Your goal -> Write the data out again in full, with no departure from the original.

[Dataset entries]
┌──
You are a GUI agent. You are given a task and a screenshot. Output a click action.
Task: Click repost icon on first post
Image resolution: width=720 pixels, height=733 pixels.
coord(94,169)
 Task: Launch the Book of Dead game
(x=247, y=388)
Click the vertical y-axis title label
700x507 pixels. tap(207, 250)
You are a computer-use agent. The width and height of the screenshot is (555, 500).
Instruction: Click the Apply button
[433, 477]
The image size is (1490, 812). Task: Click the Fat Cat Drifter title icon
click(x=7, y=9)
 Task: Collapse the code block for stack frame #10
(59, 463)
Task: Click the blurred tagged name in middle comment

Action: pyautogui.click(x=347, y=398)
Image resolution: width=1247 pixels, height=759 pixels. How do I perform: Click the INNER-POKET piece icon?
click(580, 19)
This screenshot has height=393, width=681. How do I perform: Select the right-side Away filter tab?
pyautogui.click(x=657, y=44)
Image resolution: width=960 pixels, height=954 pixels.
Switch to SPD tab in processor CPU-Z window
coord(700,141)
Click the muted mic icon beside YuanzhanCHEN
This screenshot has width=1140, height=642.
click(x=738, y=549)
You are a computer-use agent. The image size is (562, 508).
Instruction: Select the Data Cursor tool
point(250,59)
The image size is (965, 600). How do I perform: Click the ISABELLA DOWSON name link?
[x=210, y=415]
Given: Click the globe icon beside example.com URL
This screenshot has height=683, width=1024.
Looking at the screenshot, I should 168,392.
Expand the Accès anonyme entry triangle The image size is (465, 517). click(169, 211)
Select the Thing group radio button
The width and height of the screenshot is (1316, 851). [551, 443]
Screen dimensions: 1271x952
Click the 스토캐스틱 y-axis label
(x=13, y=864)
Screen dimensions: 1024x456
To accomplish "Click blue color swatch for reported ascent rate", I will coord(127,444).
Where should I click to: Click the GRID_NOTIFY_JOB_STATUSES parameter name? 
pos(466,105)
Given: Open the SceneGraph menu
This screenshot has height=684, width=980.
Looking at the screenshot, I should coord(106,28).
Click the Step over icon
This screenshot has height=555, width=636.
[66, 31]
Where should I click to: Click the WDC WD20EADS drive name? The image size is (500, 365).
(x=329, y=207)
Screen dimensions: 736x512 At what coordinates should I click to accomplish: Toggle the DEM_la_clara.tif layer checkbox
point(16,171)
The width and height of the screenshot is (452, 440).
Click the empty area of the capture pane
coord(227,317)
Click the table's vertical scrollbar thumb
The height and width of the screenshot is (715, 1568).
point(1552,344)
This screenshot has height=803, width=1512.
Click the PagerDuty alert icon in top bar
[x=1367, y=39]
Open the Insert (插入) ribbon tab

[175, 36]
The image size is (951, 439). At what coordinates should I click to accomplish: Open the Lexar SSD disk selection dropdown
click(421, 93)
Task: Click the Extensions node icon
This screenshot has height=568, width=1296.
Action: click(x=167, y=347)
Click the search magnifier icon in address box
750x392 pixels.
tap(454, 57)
└──
Solved problem ->
You are a GUI agent. You are given a task and a screenshot. Output a click action.
Task: Click repost icon on first post
Image resolution: width=720 pixels, height=733 pixels.
coord(94,169)
 Task: Launch the Book of Dead game
(x=247, y=388)
Click the vertical y-axis title label
700x507 pixels. tap(207, 250)
You are a computer-use agent. The width and height of the screenshot is (555, 500).
Instruction: Click the Apply button
[433, 477]
The image size is (1490, 812). Task: Click the Fat Cat Drifter title icon
click(x=7, y=9)
 Task: Collapse the code block for stack frame #10
(59, 463)
Task: Click the blurred tagged name in middle comment

Action: pyautogui.click(x=347, y=398)
Image resolution: width=1247 pixels, height=759 pixels. How do I perform: Click the INNER-POKET piece icon?
click(580, 19)
This screenshot has height=393, width=681. How do I perform: Select the right-side Away filter tab?
pyautogui.click(x=657, y=44)
Image resolution: width=960 pixels, height=954 pixels.
Switch to SPD tab in processor CPU-Z window
coord(700,141)
Click the muted mic icon beside YuanzhanCHEN
This screenshot has width=1140, height=642.
click(x=738, y=549)
You are a computer-use agent. The image size is (562, 508).
Instruction: Select the Data Cursor tool
point(250,59)
The image size is (965, 600). How do I perform: Click the ISABELLA DOWSON name link?
[x=210, y=415]
Given: Click the globe icon beside example.com URL
This screenshot has height=683, width=1024.
Looking at the screenshot, I should 168,392.
Expand the Accès anonyme entry triangle The image size is (465, 517). click(169, 211)
Select the Thing group radio button
The width and height of the screenshot is (1316, 851). [551, 443]
Screen dimensions: 1271x952
Click the 스토캐스틱 y-axis label
(x=13, y=864)
Screen dimensions: 1024x456
To accomplish "Click blue color swatch for reported ascent rate", I will coord(127,444).
Where should I click to: Click the GRID_NOTIFY_JOB_STATUSES parameter name? 
pos(466,105)
Given: Open the SceneGraph menu
This screenshot has height=684, width=980.
Looking at the screenshot, I should coord(106,28).
Click the Step over icon
This screenshot has height=555, width=636.
[66, 31]
Where should I click to: Click the WDC WD20EADS drive name? The image size is (500, 365).
(x=329, y=207)
Screen dimensions: 736x512 At what coordinates should I click to accomplish: Toggle the DEM_la_clara.tif layer checkbox
point(16,171)
The width and height of the screenshot is (452, 440).
Click the empty area of the capture pane
coord(227,317)
Click the table's vertical scrollbar thumb
The height and width of the screenshot is (715, 1568).
point(1552,344)
This screenshot has height=803, width=1512.
Click the PagerDuty alert icon in top bar
[x=1367, y=39]
Open the Insert (插入) ribbon tab

[175, 36]
The image size is (951, 439). At what coordinates should I click to accomplish: Open the Lexar SSD disk selection dropdown
click(421, 93)
Task: Click the Extensions node icon
This screenshot has height=568, width=1296.
Action: click(x=167, y=347)
Click the search magnifier icon in address box
750x392 pixels.
tap(454, 57)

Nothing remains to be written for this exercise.